As we all know, what someone looks like on the outside frequently does not match what she feels like on the inside.

 

Understanding that she needs to feel better about herself, he had been making an effort to tell her that he thinks she is beautiful.

 

However, when he makes those comments, she also interprets those remarks in ways he does not intend, as if he were trying to come on to her sexually.

 

He was bewildered about what to do, so I gave him some advice:

 

For men:

  1. Understand that no matter what your female partner looks like on the outside, all women have a very strong inner critic about what she perceives as wrong with her body. The voice of this inner critic is so loud it’s hard for women to hear anybody else.
  2. The average woman compares herself to an ideal – not an actual person. This ideal is presented to us in countless fashion magazines. Even though we intellectually understand that these pictures have been photoshopped, we still compare ourselves to them anyway. Men don’t understand this because if they compare themselves to anybody, they compare themselves to actual in the flesh human beings.
  3. This strong internal critic can never be satisfied. If a woman loses 10 lbs., gets a new outfit or hair style, in her mind there is still something else that needs to changed, lost or corrected about her body.
  4. Women do not see their bodies the way that men see the female form. If they did, there would be much fewer body image problems among women.
  5. Men and women interpret criticism totally differently. Men have filters that allow them to consider the source of any disparaging comments, then to weigh whether or not that comment is true, then whether fixing the problem is important to them at this time or whether the issue needs to be shelved until later. Women lack these internal filters and take any perceived criticism to heart immediately, often being able to recall disparaging comments verbatim even years later.
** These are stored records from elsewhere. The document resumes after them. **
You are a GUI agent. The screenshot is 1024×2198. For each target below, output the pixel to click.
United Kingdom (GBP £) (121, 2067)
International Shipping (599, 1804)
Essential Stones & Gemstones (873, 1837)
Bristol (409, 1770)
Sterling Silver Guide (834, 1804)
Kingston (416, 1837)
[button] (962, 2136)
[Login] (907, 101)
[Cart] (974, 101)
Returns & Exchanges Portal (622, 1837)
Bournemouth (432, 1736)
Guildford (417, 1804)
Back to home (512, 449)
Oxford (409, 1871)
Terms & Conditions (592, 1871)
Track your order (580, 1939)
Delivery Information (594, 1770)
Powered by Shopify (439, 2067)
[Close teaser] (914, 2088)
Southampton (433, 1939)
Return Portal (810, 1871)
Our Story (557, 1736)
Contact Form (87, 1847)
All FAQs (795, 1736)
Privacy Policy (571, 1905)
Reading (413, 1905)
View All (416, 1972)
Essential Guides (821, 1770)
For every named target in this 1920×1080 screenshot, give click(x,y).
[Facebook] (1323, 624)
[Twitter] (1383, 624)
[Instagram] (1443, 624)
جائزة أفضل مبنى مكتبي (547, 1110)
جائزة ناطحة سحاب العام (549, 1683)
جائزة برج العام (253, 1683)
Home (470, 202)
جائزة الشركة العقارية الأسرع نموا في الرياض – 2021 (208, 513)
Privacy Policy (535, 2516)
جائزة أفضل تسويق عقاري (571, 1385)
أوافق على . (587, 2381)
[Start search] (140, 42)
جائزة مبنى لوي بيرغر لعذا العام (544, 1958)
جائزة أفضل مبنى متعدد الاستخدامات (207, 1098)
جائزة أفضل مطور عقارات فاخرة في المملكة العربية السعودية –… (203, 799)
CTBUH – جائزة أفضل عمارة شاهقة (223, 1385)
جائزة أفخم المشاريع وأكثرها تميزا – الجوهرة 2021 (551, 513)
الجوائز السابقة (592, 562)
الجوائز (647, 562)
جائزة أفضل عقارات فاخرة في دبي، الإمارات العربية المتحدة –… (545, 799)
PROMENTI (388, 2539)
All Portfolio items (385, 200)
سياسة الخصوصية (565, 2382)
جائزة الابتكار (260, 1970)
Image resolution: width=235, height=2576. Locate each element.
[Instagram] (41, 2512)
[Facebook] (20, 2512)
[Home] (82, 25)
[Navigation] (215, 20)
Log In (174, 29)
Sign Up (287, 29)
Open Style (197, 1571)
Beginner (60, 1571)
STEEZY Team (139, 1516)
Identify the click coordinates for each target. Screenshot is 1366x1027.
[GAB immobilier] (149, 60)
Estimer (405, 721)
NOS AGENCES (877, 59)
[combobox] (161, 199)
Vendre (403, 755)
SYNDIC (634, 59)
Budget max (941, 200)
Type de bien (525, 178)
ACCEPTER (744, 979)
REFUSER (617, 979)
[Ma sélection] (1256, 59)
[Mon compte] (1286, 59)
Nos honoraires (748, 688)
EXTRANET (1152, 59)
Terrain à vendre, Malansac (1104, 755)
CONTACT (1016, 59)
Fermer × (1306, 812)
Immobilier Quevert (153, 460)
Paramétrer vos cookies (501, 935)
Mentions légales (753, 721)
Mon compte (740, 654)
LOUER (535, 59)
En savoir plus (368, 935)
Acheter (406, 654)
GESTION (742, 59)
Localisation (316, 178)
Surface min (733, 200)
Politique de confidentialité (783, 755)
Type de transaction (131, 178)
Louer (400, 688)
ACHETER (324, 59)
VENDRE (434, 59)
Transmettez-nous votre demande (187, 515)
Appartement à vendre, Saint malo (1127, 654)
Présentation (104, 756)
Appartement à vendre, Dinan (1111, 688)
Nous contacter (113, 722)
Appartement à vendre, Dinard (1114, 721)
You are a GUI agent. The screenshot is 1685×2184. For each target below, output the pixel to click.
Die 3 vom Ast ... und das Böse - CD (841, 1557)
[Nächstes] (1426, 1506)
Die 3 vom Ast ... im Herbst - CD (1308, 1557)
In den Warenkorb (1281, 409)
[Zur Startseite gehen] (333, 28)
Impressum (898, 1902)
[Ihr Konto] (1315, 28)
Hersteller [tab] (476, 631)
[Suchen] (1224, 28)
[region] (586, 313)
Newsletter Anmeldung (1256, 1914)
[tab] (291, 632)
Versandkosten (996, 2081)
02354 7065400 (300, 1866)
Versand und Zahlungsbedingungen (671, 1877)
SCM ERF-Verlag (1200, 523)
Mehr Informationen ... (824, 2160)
Most men already understand that they need to be careful when talking to a woman about her body.

 

For women:

 

  1. You think that the most important work you need to do about your body is on the outside – i.e., keeping your weight under control, dressing well, styling your hair, making up your face. This is a major mistake.
  2. No amount of outer improvement that you do can make up for a lack of inner self acceptance. If you are dieting and exercising, realize that you must also do your inner work or the outer changes will not last. Just ask anybody who has lost 50 lbs. and gained it all right back.
  3. When you take the time to do the inner work to be more comfortable with yourself – including and most especially about the way you look – you free yourselves from an obsession that is making you neurotic, unhappy, miserable and frankly self centered. Therefore taking the time and spending the money to work on your body image is not only not selfish, it may be the most important thing you ever do for your relationship with your partner.
  4. When you feel beautiful on the inside, that is exactly what you will project to the entire world. Don’t you know plenty of women who have every hair in place but who appear totally miserable and make other people feel that way also?
  5. Ask your partner to explain to you how he sees your body. This may be a stretch for you. Be quiet and listen as he tells you what he appreciates about your curves, about the softness of your skin, about your smell and everything else he finds special about you. Then, for a few minutes every day, practice appreciating about yourself what he appreciates about you. Realize he would not be with you if he didn’t already like many things about the way you look.

 

My male client was excited, relieved and empowered as a result of our conversation. He couldn’t wait to go home and talk to his partner, knowing now what to say and do to help her feel better about herself.

 

I use kinesiology to clear core beliefs about our self image. I can muscle test quite precisely how you really feel deep down about your body and use kinesiology to help you change the way you feel about yourself.

 

Take the time to heal the way you feel about your body and watch all relationships improve.